HST Rewriting rich text field runtime 

Typically, as a customer / developer you might want to inject runtime changes to the rich text field from some document. You even might want to inject context aware runtime modifications.

For example:

  • When an internal link cannot be resolved, remove the entire <a> element

  • When a link is created, add a tooltip

  • When the channel is a mobile channel, take images of lower resolution

  • Create a lightbox for images (show some small variant that is clickable to show a large one)

  • Create a context aware lightbox for images : Depending on the context, show a different sized image when clicking

  • Etc

To use your own content rewriter, either:

  • configure it on a per template basis, or
  • override the global default (available from HST 3.0.2 and 3.1.0 onwards)

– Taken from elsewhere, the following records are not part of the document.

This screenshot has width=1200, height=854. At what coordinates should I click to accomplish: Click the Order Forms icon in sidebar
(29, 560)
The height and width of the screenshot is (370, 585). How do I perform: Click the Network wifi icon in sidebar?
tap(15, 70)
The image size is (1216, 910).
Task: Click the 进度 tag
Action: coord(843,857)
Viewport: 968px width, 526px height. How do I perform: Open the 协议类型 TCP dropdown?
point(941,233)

Configure on a Per Template Basis

Normally, when displaying rich text content, you use something like

JSP

<hst:html hippohtml="${requestScope.document.html}"/>

Freemarker

<@hst.html hippohtml=document.html />

This assumes content rewriting is done with the built-in HST SimpleContentRewriter. But, you can use your own custom content rewriter as well. Your script becomes something like:

JSP

<hst:html hippohtml="${requestScope.document.html}" 
          contentRewriter="${requestScope.myContentRewriter}"/>

Freemarker

<@hst.html hippohtml=document.html contentRewriter=myContentRewriter />

Also, you need to have set myContentRewriter on the request as well. Thus for example, you BaseComponent could have something like:

public abstract class BaseComponent extends BaseHstComponent {
   public static final MyContentRewriter myContentRewriter =
       new MyContentRewriter();
   @Override
   public void doBeforeRender(HstRequest request, HstResponse response) {
        // always have the custom content rewriter available
        request.setAttribute("myContentRewriter", myContentRewriter);
   } 

Configure Global Default

Available from HST 3.0.2 and 3.1.0 onwards

By default, the HST uses the SimpleContentRewriter. You can override this default by configuring default.hst.contentrewriter.class in the file hst-config.properties, which is typically located in the site/src/main/webapp/WEB-INF directory in a project.

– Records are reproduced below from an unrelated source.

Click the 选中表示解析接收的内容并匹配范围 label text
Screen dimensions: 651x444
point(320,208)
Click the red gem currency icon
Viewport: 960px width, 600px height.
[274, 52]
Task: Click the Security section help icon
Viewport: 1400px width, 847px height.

Writing a Custom Content Rewriter

Next, your custom content rewriter needs to be written. It needs to implement org.hippoecm.hst.content.rewriter.ContentRewriter. The easiest way is to extend from org.hippoecm.hst.content.rewriter.impl.AbstractContentRewriter, or even from SimpleContentRewriter which gives you many rewriting utilities already.

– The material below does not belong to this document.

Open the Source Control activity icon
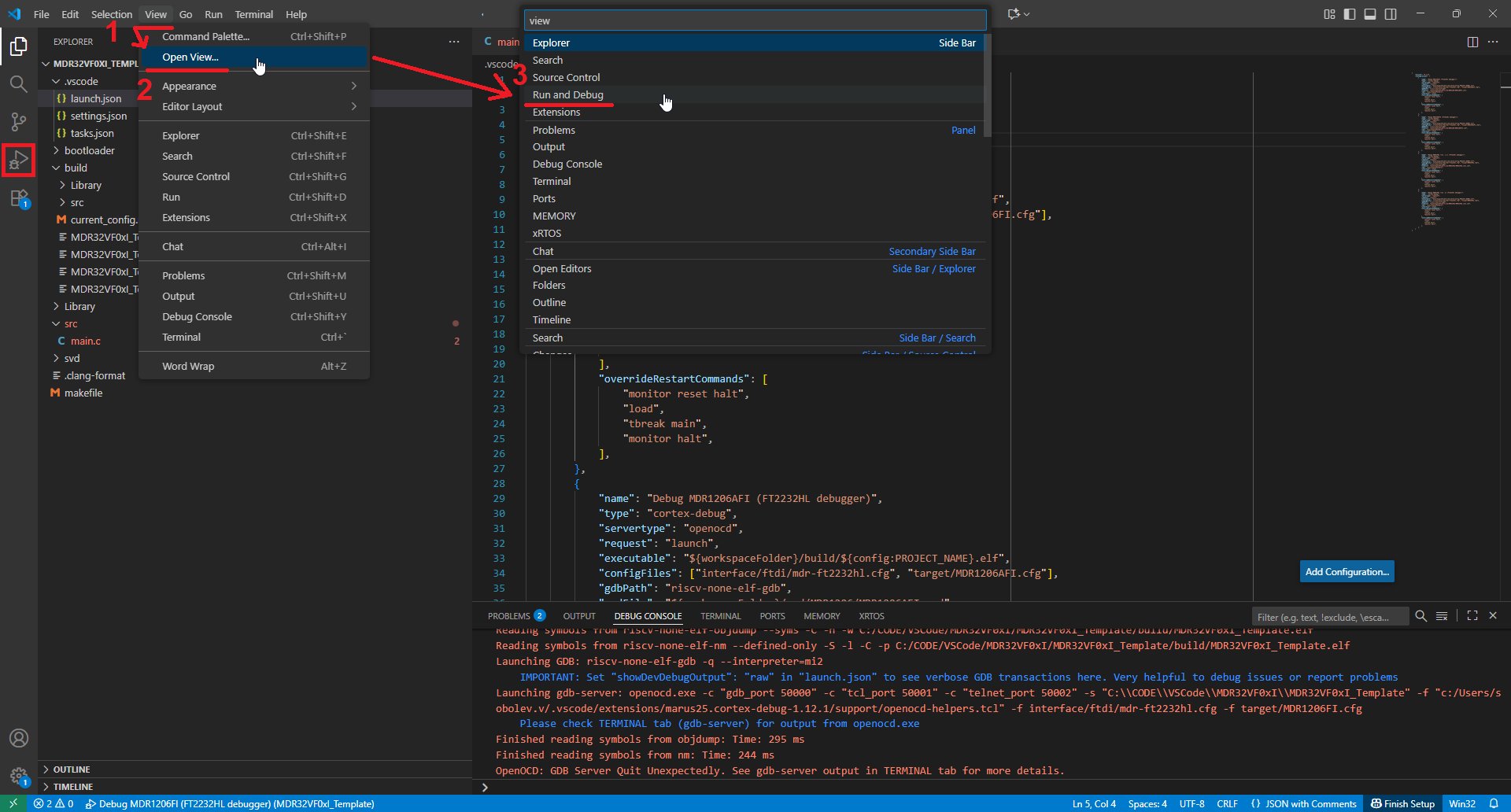The image size is (1511, 812). pyautogui.click(x=19, y=122)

Assume you want to write a content rewriter that adds a style=color:red to internal links that are broken. The easiest way to achieve this is to extend SimpleContentRewriter. The SimpleContentRewriter does string based rewriting of the rich text field. For our use case, it is easier to use the org.htmlcleaner.HtmlCleaner to do the job. Hence, our content rewriter will need to override the rewrite method from SimpleContentRewriter. The BrokenLinksMarkerContentRewriter below should pretty much do what we want. Note there is one important thing: The SimpleContentRewriter does content rewriting for html links and images : If you override rewrite to only change the way links are rewritten, then, at the end, you need to call super.rewrite(..) unless you make sure that you also rewrite images. The example below does also do the rewriting of image therefor, and does not need the super.rewrite(..)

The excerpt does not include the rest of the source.